Saved data entries:
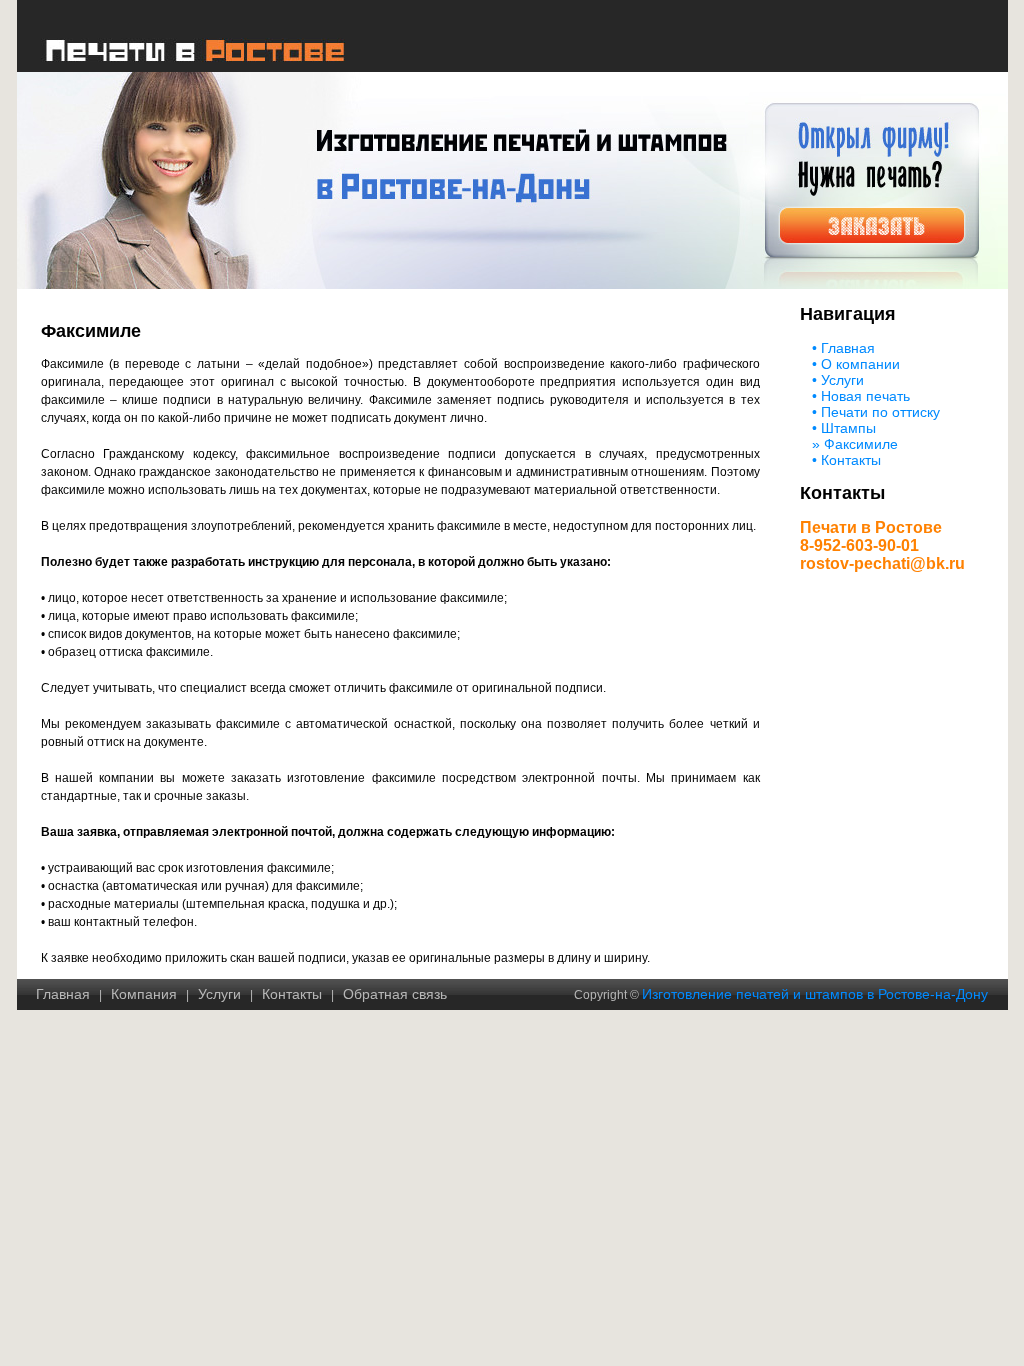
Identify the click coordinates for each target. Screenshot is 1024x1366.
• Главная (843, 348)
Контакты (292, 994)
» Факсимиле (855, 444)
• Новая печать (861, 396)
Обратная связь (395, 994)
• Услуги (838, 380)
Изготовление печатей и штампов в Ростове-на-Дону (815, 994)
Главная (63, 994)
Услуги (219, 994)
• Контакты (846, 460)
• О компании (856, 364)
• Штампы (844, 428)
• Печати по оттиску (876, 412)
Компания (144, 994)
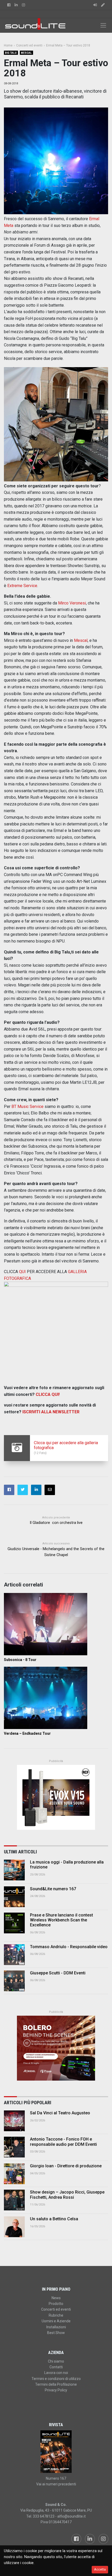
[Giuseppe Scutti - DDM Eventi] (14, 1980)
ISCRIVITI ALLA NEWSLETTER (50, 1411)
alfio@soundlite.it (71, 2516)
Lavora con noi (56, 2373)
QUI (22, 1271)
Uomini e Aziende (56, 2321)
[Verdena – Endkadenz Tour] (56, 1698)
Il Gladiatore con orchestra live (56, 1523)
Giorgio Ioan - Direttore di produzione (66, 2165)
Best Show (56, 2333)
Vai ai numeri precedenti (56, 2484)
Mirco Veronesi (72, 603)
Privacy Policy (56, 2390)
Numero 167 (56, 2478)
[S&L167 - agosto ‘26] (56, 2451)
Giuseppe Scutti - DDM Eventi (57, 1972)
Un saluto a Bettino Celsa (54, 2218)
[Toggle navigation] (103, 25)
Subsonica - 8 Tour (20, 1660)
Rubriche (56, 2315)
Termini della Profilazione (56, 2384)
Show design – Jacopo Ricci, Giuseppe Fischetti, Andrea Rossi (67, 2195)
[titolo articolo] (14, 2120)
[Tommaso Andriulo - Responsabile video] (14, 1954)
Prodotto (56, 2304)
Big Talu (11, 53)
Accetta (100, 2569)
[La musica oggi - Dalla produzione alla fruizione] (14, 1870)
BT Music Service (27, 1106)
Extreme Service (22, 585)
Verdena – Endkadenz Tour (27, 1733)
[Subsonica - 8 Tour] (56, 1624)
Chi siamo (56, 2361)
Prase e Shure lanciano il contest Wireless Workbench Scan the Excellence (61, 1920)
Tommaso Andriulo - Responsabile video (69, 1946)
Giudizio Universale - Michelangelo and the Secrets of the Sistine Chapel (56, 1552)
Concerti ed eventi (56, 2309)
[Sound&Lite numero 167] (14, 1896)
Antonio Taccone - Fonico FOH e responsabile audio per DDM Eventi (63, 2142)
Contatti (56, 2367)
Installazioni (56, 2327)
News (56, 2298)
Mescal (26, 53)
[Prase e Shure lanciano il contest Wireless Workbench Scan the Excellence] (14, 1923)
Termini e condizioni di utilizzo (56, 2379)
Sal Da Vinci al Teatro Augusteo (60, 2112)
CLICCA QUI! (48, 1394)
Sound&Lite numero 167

Problem statement: Extract the lines above from the one containing "Extreme Service (22, 585)" to the last line, both included, exactly as written.

Exercise output:
Extreme Service (22, 585)
Verdena – Endkadenz Tour (27, 1733)
[Subsonica - 8 Tour] (56, 1624)
Chi siamo (56, 2361)
Prase e Shure lanciano il contest Wireless Workbench Scan the Excellence (61, 1920)
Tommaso Andriulo - Responsabile video (69, 1946)
Giudizio Universale - Michelangelo and the Secrets of the Sistine Chapel (56, 1552)
Concerti ed eventi (56, 2309)
[Sound&Lite numero 167] (14, 1896)
Antonio Taccone - Fonico FOH e responsabile audio per DDM Eventi (63, 2142)
Contatti (56, 2367)
Installazioni (56, 2327)
News (56, 2298)
Mescal (26, 53)
[Prase e Shure lanciano il contest Wireless Workbench Scan the Excellence] (14, 1923)
Termini e condizioni di utilizzo (56, 2379)
Sal Da Vinci al Teatro Augusteo (60, 2112)
CLICCA QUI! (48, 1394)
Sound&Lite numero 167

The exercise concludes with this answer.